Futbol ile tepük arasındaki makas o kadar açıldı ki; ligimizin yayıncısı Katarlı kardeşlerimiz haksız rekabet şikayetiyle tahkim’e gitseler yeridir. Hem yüzlerce milyon €uro ver ihaleyi al, hem de pazarladığın ürün futbol değil tepük olsun. Üzgünüm Leyla!

İnşa edilmekte olan 21 yeni stat ve bunların çevrelerinde yer alan tesislerle birlikte en azından bir konuda evrensel standardı yakalamış oluyoruz. Spor Okulları ve Futbol Liseleri’nin de projelendirilmesi ile (genç nüfusumuzun dinamizmini çağdaş eğitim düzeyiyle buluşturduğumuzda) bir aşama daha sağlamış olacağız. Geriye kalacak üç nalla bir at bulmak.

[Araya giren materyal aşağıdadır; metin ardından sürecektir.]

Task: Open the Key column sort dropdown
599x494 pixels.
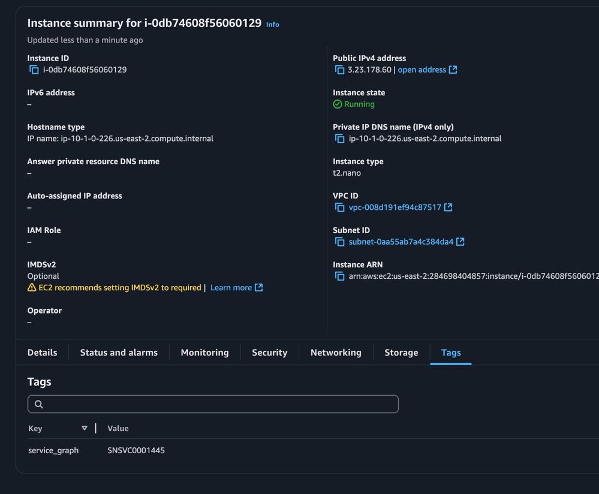Action: point(85,428)
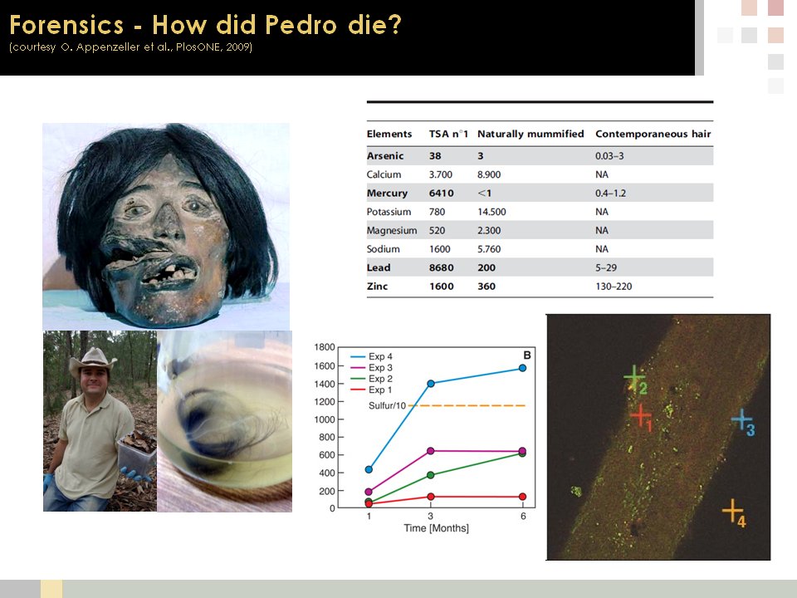Click the Contemporaneous hair column header
The width and height of the screenshot is (797, 598).
pos(653,134)
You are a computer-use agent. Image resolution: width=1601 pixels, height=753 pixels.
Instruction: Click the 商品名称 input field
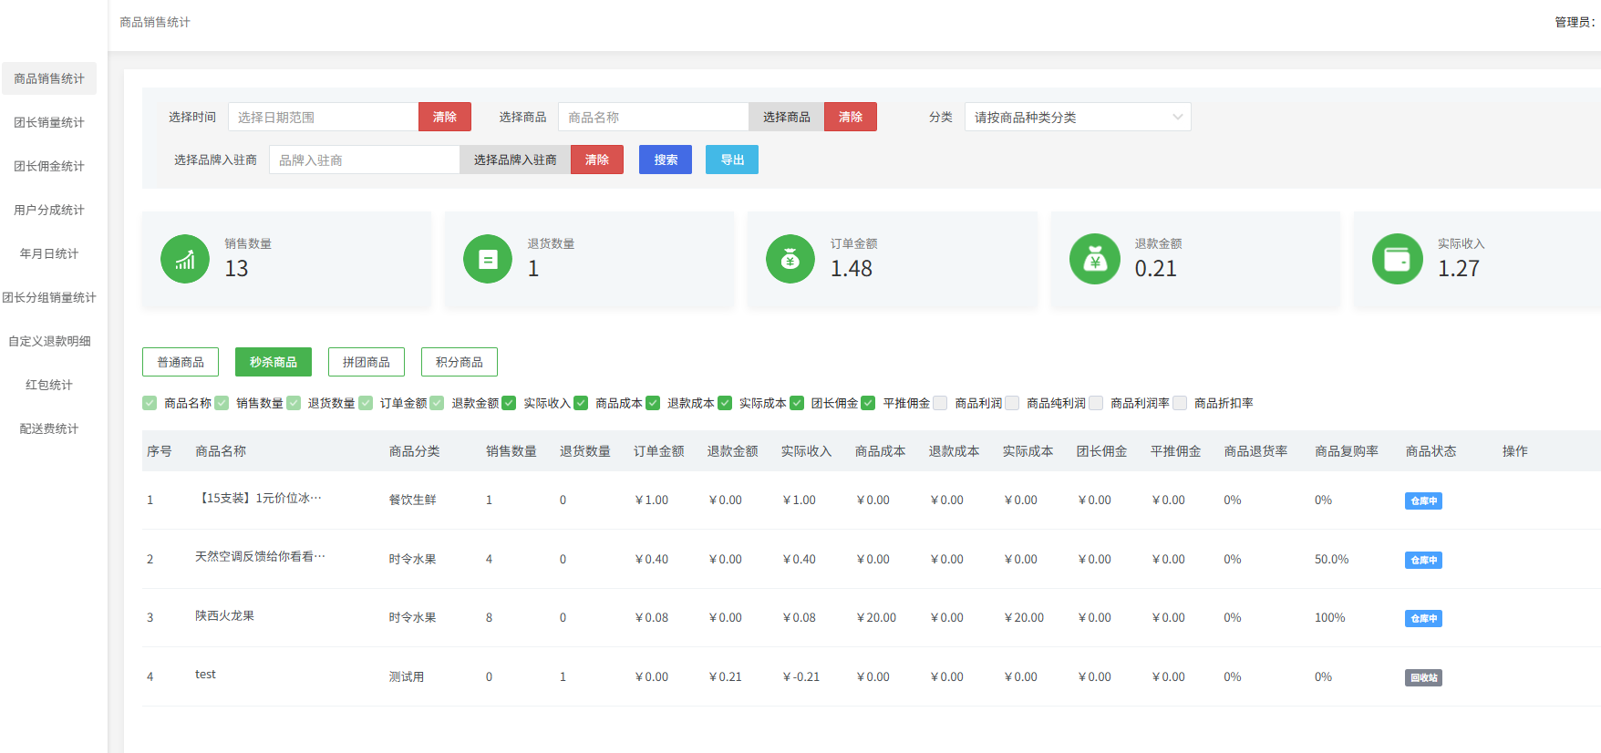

Gazi Meclisimizde çıkarılmak üzere –uzunca- bir süredir bekleyen Futbol Kulüpleri Kanunu ve buna bağlı olarak yürürlüğe girmesi gereken birçok yönetmelik ve uygulama, çözüm umuduyla siyasi irade tarafından hazırlandı. Fakat özellikle yerel siyasetçiler ve bazı büyük(!) kulüp başkanları müteselsil sorumluluk altına girmek istemedikleri için süreci sulandırmaya çalışıyorlar. Önce 15 Temmuz, ardından Anayasa Referandumu derken bir türlü gündemde sıra futbola gelemedi. İnşallah bu bahar bu konuda da bir rahatlama sağlanır.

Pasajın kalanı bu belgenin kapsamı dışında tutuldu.